■ **The exercise**: Copy each of the following records verbatim, from the first line to the last.

==================================================

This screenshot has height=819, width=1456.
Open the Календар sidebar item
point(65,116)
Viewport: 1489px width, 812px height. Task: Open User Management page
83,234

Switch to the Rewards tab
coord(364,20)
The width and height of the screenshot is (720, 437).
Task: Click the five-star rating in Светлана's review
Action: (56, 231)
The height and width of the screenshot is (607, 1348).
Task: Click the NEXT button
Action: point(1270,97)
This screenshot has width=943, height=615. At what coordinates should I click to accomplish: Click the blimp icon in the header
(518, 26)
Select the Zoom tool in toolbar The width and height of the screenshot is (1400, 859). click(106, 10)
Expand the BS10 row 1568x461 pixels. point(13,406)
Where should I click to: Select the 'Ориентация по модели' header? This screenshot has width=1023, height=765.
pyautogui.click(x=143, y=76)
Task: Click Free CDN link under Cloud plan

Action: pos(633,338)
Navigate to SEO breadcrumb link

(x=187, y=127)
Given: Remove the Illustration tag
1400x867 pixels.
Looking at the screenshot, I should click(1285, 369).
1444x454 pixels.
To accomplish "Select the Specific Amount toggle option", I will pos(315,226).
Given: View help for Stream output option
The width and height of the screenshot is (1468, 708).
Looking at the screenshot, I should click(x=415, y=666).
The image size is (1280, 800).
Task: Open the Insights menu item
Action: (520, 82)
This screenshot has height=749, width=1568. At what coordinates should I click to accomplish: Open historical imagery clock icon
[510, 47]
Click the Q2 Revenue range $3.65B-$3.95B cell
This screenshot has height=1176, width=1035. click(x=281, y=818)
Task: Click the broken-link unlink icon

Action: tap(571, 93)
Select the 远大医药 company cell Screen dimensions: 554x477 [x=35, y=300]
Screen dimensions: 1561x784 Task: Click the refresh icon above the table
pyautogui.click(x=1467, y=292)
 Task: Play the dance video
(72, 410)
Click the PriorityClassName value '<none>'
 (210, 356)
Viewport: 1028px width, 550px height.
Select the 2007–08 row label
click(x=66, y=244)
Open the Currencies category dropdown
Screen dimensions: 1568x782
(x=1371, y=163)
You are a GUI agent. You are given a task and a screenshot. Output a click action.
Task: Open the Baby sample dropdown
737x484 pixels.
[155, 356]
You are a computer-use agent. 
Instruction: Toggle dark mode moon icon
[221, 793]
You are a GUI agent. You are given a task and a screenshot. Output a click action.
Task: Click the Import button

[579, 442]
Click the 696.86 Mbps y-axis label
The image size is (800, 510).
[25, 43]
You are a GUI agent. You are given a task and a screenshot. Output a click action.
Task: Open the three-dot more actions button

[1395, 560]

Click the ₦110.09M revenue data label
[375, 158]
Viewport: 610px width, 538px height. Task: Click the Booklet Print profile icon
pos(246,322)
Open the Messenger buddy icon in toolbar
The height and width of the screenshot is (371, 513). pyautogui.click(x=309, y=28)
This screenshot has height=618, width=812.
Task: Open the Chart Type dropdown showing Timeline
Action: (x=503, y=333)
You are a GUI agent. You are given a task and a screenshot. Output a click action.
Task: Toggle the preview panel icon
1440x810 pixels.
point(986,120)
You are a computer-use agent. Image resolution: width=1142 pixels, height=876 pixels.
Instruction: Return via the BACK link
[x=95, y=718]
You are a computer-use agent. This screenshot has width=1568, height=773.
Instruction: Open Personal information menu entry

==================================================

■ **The output**:
This screenshot has height=819, width=1456.
Open the Календар sidebar item
point(65,116)
Viewport: 1489px width, 812px height. Task: Open User Management page
83,234

Switch to the Rewards tab
coord(364,20)
The width and height of the screenshot is (720, 437).
Task: Click the five-star rating in Светлана's review
Action: (56, 231)
The height and width of the screenshot is (607, 1348).
Task: Click the NEXT button
Action: point(1270,97)
This screenshot has width=943, height=615. At what coordinates should I click to accomplish: Click the blimp icon in the header
(518, 26)
Select the Zoom tool in toolbar The width and height of the screenshot is (1400, 859). click(106, 10)
Expand the BS10 row 1568x461 pixels. point(13,406)
Where should I click to: Select the 'Ориентация по модели' header? This screenshot has width=1023, height=765.
pyautogui.click(x=143, y=76)
Task: Click Free CDN link under Cloud plan

Action: pos(633,338)
Navigate to SEO breadcrumb link

(x=187, y=127)
Given: Remove the Illustration tag
1400x867 pixels.
Looking at the screenshot, I should click(1285, 369).
1444x454 pixels.
To accomplish "Select the Specific Amount toggle option", I will pos(315,226).
Given: View help for Stream output option
The width and height of the screenshot is (1468, 708).
Looking at the screenshot, I should click(x=415, y=666).
The image size is (1280, 800).
Task: Open the Insights menu item
Action: (520, 82)
This screenshot has height=749, width=1568. At what coordinates should I click to accomplish: Open historical imagery clock icon
[510, 47]
Click the Q2 Revenue range $3.65B-$3.95B cell
This screenshot has height=1176, width=1035. click(x=281, y=818)
Task: Click the broken-link unlink icon

Action: tap(571, 93)
Select the 远大医药 company cell Screen dimensions: 554x477 [x=35, y=300]
Screen dimensions: 1561x784 Task: Click the refresh icon above the table
pyautogui.click(x=1467, y=292)
 Task: Play the dance video
(72, 410)
Click the PriorityClassName value '<none>'
 (210, 356)
Viewport: 1028px width, 550px height.
Select the 2007–08 row label
click(x=66, y=244)
Open the Currencies category dropdown
Screen dimensions: 1568x782
(x=1371, y=163)
You are a GUI agent. You are given a task and a screenshot. Output a click action.
Task: Open the Baby sample dropdown
737x484 pixels.
[155, 356]
You are a computer-use agent. 
Instruction: Toggle dark mode moon icon
[221, 793]
You are a GUI agent. You are given a task and a screenshot. Output a click action.
Task: Click the Import button

[579, 442]
Click the 696.86 Mbps y-axis label
The image size is (800, 510).
[25, 43]
You are a GUI agent. You are given a task and a screenshot. Output a click action.
Task: Open the three-dot more actions button

[1395, 560]

Click the ₦110.09M revenue data label
[375, 158]
Viewport: 610px width, 538px height. Task: Click the Booklet Print profile icon
pos(246,322)
Open the Messenger buddy icon in toolbar
The height and width of the screenshot is (371, 513). pyautogui.click(x=309, y=28)
This screenshot has height=618, width=812.
Task: Open the Chart Type dropdown showing Timeline
Action: (x=503, y=333)
You are a GUI agent. You are given a task and a screenshot. Output a click action.
Task: Toggle the preview panel icon
1440x810 pixels.
point(986,120)
You are a computer-use agent. Image resolution: width=1142 pixels, height=876 pixels.
Instruction: Return via the BACK link
[x=95, y=718]
You are a computer-use agent. This screenshot has width=1568, height=773.
Instruction: Open Personal information menu entry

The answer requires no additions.